> **Dataset records**
* * *
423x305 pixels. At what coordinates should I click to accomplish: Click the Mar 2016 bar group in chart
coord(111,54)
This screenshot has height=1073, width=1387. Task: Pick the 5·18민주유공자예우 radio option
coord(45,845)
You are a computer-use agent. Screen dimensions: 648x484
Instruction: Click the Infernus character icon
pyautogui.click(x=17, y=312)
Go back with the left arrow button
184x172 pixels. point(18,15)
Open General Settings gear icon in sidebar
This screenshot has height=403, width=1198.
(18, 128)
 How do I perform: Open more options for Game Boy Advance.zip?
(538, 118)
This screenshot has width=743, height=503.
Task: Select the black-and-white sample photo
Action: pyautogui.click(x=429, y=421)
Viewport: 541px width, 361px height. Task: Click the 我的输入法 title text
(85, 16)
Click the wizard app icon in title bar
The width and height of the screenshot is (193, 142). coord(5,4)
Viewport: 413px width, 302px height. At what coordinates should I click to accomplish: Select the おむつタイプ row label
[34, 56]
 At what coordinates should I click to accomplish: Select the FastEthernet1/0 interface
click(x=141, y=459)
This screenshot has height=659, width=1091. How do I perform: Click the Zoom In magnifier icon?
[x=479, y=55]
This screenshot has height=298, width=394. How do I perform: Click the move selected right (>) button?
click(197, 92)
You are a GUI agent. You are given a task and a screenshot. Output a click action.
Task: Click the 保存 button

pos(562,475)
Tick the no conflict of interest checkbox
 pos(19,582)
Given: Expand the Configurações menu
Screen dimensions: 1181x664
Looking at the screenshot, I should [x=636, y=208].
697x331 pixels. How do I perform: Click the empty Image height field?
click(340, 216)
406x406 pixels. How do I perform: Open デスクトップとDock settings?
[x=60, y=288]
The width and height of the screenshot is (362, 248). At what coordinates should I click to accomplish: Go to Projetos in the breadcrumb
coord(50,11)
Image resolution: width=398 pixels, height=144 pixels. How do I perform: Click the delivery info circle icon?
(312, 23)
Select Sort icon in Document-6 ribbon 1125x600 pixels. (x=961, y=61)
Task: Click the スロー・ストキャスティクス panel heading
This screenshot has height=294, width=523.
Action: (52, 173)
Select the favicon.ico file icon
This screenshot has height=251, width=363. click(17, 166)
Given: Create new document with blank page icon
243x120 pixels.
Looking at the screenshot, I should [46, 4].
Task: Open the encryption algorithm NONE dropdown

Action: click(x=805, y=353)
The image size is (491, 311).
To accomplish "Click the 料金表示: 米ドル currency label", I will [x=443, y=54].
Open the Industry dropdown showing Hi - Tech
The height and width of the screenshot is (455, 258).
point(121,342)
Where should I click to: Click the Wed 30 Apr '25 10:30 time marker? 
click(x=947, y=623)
* * *
> **Task goal**
Copy each line above exactly as it stands.

> **Output**
423x305 pixels. At what coordinates should I click to accomplish: Click the Mar 2016 bar group in chart
coord(111,54)
This screenshot has height=1073, width=1387. Task: Pick the 5·18민주유공자예우 radio option
coord(45,845)
You are a computer-use agent. Screen dimensions: 648x484
Instruction: Click the Infernus character icon
pyautogui.click(x=17, y=312)
Go back with the left arrow button
184x172 pixels. point(18,15)
Open General Settings gear icon in sidebar
This screenshot has height=403, width=1198.
(18, 128)
 How do I perform: Open more options for Game Boy Advance.zip?
(538, 118)
This screenshot has width=743, height=503.
Task: Select the black-and-white sample photo
Action: pyautogui.click(x=429, y=421)
Viewport: 541px width, 361px height. Task: Click the 我的输入法 title text
(85, 16)
Click the wizard app icon in title bar
The width and height of the screenshot is (193, 142). coord(5,4)
Viewport: 413px width, 302px height. At what coordinates should I click to accomplish: Select the おむつタイプ row label
[34, 56]
 At what coordinates should I click to accomplish: Select the FastEthernet1/0 interface
click(x=141, y=459)
This screenshot has height=659, width=1091. How do I perform: Click the Zoom In magnifier icon?
[x=479, y=55]
This screenshot has height=298, width=394. How do I perform: Click the move selected right (>) button?
click(197, 92)
You are a GUI agent. You are given a task and a screenshot. Output a click action.
Task: Click the 保存 button

pos(562,475)
Tick the no conflict of interest checkbox
 pos(19,582)
Given: Expand the Configurações menu
Screen dimensions: 1181x664
Looking at the screenshot, I should [x=636, y=208].
697x331 pixels. How do I perform: Click the empty Image height field?
click(340, 216)
406x406 pixels. How do I perform: Open デスクトップとDock settings?
[x=60, y=288]
The width and height of the screenshot is (362, 248). At what coordinates should I click to accomplish: Go to Projetos in the breadcrumb
coord(50,11)
Image resolution: width=398 pixels, height=144 pixels. How do I perform: Click the delivery info circle icon?
(312, 23)
Select Sort icon in Document-6 ribbon 1125x600 pixels. (x=961, y=61)
Task: Click the スロー・ストキャスティクス panel heading
This screenshot has height=294, width=523.
Action: (52, 173)
Select the favicon.ico file icon
This screenshot has height=251, width=363. click(17, 166)
Given: Create new document with blank page icon
243x120 pixels.
Looking at the screenshot, I should [46, 4].
Task: Open the encryption algorithm NONE dropdown

Action: click(x=805, y=353)
The image size is (491, 311).
To accomplish "Click the 料金表示: 米ドル currency label", I will [x=443, y=54].
Open the Industry dropdown showing Hi - Tech
The height and width of the screenshot is (455, 258).
point(121,342)
Where should I click to: Click the Wed 30 Apr '25 10:30 time marker? 
click(x=947, y=623)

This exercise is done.